A well-organised evidence file is the foundation of every complaint that gets taken seriously at every stage.

2. Send a Formal Written Complaint to the Firm

Write directly to Niftypro Trading Research, clearly stating the specific conduct that harmed you and the resolution you are seeking. Be factual and specific, reference dates, amounts, and what was promised versus what was delivered.

Allow 7 to 10 working days for a written response.

If they respond with denials or deflection, save that as evidence. If they do not respond at all, that non-response is itself part of your escalation case.

3. Lodge a Complaint in SCORES

If the firm does not resolve the matter adequately, escalate to SEBI’s investor grievance portal at scores.sebi.gov.in.

Select “Research Analyst” as the intermediary type and enter the registration number. Describe the specific violation clearly, not just the loss, but the conduct that caused it. Attach all documents.

SEBI SCORES creates a formal regulatory record under your name and is the most important official channel in this process.

4. Lodge a Complaint with SMART ODR

If SCORES does not produce a satisfactory resolution, move your case to SEBI’s SMART ODR platform, the same framework that handled the Chand Ansari dispute.

This enables structured online dispute resolution, including conciliation, and if that fails, formal arbitration, all without lengthy court proceedings and without requiring legal representation to begin.

5. Stock Market Arbitration

For disputes involving fee recovery or compensation for specific trading losses caused by advisory conduct, formal arbitration delivers a binding decision.

The earlier you start, the cleaner your evidence trail will be when it matters most.

Need Help?

Knowing the process is one thing. Building a case that actually gets results at every stage is another.

We help investors structure their evidence, draft precise SEBI SCORES complaints, navigate SMART ODR conciliation, and prepare full arbitration submissions from start to finish.

Register with us. Our team specialises in exactly these cases, and the right support at the right time can completely change the outcome.

Conclusion

The Niftypro SEBI Order is a reminder that SEBI takes compliance obligations seriously, regardless of how long a firm has been operating or how professional its public-facing materials appear.

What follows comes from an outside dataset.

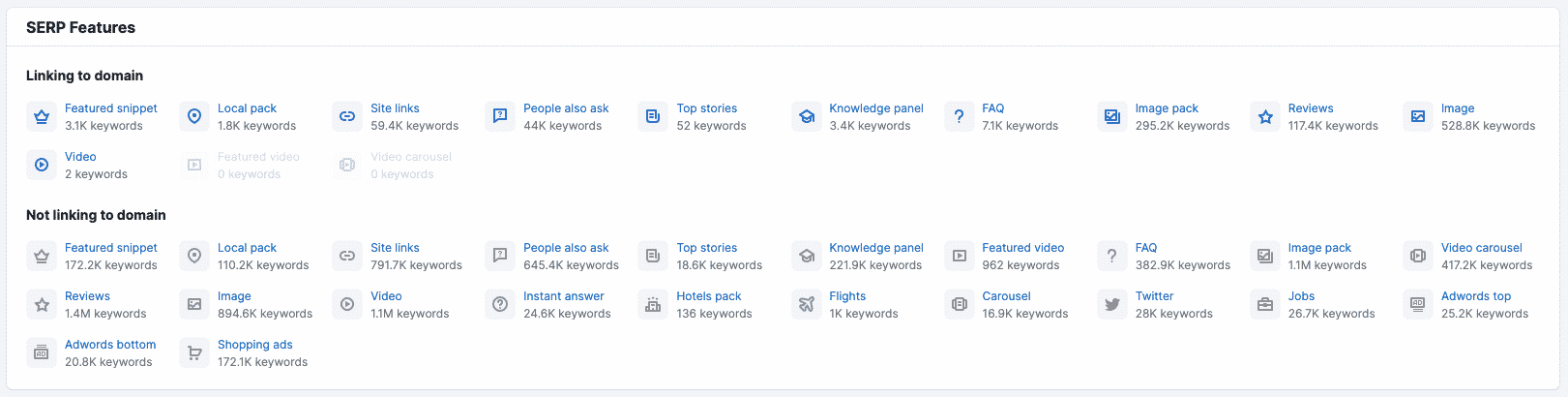Open the Top stories link with 52 keywords
The width and height of the screenshot is (1568, 397).
[706, 108]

The violations SEBI confirmed against Sameer Pande were not minor procedural gaps.

Claiming 90% accuracy, guaranteeing daily profits through sales calls, using prohibited superlative language, displaying deceptive testimonials, and entering into illegal profit-sharing arrangements with clients, these represent a sustained pattern of misleading conduct directed at retail investors who trusted a registered analyst.

The ₹2 lakh monetary penalty in December 2024 and the formal regulatory censure in May 2025 placed Niftypro’s violations permanently on SEBI’s public enforcement record.

For retail investors, the lesson is consistent: verify before subscribing, check the enforcement database, never accept guaranteed return promises, and document every interaction from the very first call.

Being SEBI-registered is not a free pass. Compliance is a continuing obligation, and the regulator, as this case shows, does eventually catch up.

Your capital deserves to be protected by more than a registration number and a disclaimer in the footer.